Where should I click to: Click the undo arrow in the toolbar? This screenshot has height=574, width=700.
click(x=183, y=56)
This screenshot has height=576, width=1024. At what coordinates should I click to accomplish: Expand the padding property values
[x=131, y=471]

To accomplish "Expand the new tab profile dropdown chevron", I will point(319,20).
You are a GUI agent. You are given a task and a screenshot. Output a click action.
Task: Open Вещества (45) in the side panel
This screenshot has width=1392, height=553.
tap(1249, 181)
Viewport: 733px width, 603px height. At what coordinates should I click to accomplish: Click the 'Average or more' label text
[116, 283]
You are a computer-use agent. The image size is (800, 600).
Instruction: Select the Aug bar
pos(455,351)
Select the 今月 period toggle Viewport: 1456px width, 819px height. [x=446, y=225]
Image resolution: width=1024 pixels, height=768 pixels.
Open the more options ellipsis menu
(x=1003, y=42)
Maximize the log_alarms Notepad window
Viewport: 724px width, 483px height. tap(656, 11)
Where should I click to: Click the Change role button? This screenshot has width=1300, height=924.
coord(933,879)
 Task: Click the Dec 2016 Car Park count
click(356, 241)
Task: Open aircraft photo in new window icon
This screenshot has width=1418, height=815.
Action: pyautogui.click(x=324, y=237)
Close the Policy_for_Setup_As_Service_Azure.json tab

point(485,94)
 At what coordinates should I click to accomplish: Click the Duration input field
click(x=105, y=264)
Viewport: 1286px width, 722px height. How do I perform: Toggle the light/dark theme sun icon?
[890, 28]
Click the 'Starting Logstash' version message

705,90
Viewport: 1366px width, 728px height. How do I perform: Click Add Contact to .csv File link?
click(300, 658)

****

Retype every line of the material above without altering anything.

Where should I click to: Click the undo arrow in the toolbar? This screenshot has height=574, width=700.
click(x=183, y=56)
This screenshot has height=576, width=1024. At what coordinates should I click to accomplish: Expand the padding property values
[x=131, y=471]

To accomplish "Expand the new tab profile dropdown chevron", I will point(319,20).
You are a GUI agent. You are given a task and a screenshot. Output a click action.
Task: Open Вещества (45) in the side panel
This screenshot has width=1392, height=553.
tap(1249, 181)
Viewport: 733px width, 603px height. At what coordinates should I click to accomplish: Click the 'Average or more' label text
[116, 283]
You are a computer-use agent. The image size is (800, 600).
Instruction: Select the Aug bar
pos(455,351)
Select the 今月 period toggle Viewport: 1456px width, 819px height. [x=446, y=225]
Image resolution: width=1024 pixels, height=768 pixels.
Open the more options ellipsis menu
(x=1003, y=42)
Maximize the log_alarms Notepad window
Viewport: 724px width, 483px height. tap(656, 11)
Where should I click to: Click the Change role button? This screenshot has width=1300, height=924.
coord(933,879)
 Task: Click the Dec 2016 Car Park count
click(356, 241)
Task: Open aircraft photo in new window icon
This screenshot has width=1418, height=815.
Action: pyautogui.click(x=324, y=237)
Close the Policy_for_Setup_As_Service_Azure.json tab

point(485,94)
 At what coordinates should I click to accomplish: Click the Duration input field
click(x=105, y=264)
Viewport: 1286px width, 722px height. How do I perform: Toggle the light/dark theme sun icon?
[890, 28]
Click the 'Starting Logstash' version message

705,90
Viewport: 1366px width, 728px height. How do I perform: Click Add Contact to .csv File link?
click(300, 658)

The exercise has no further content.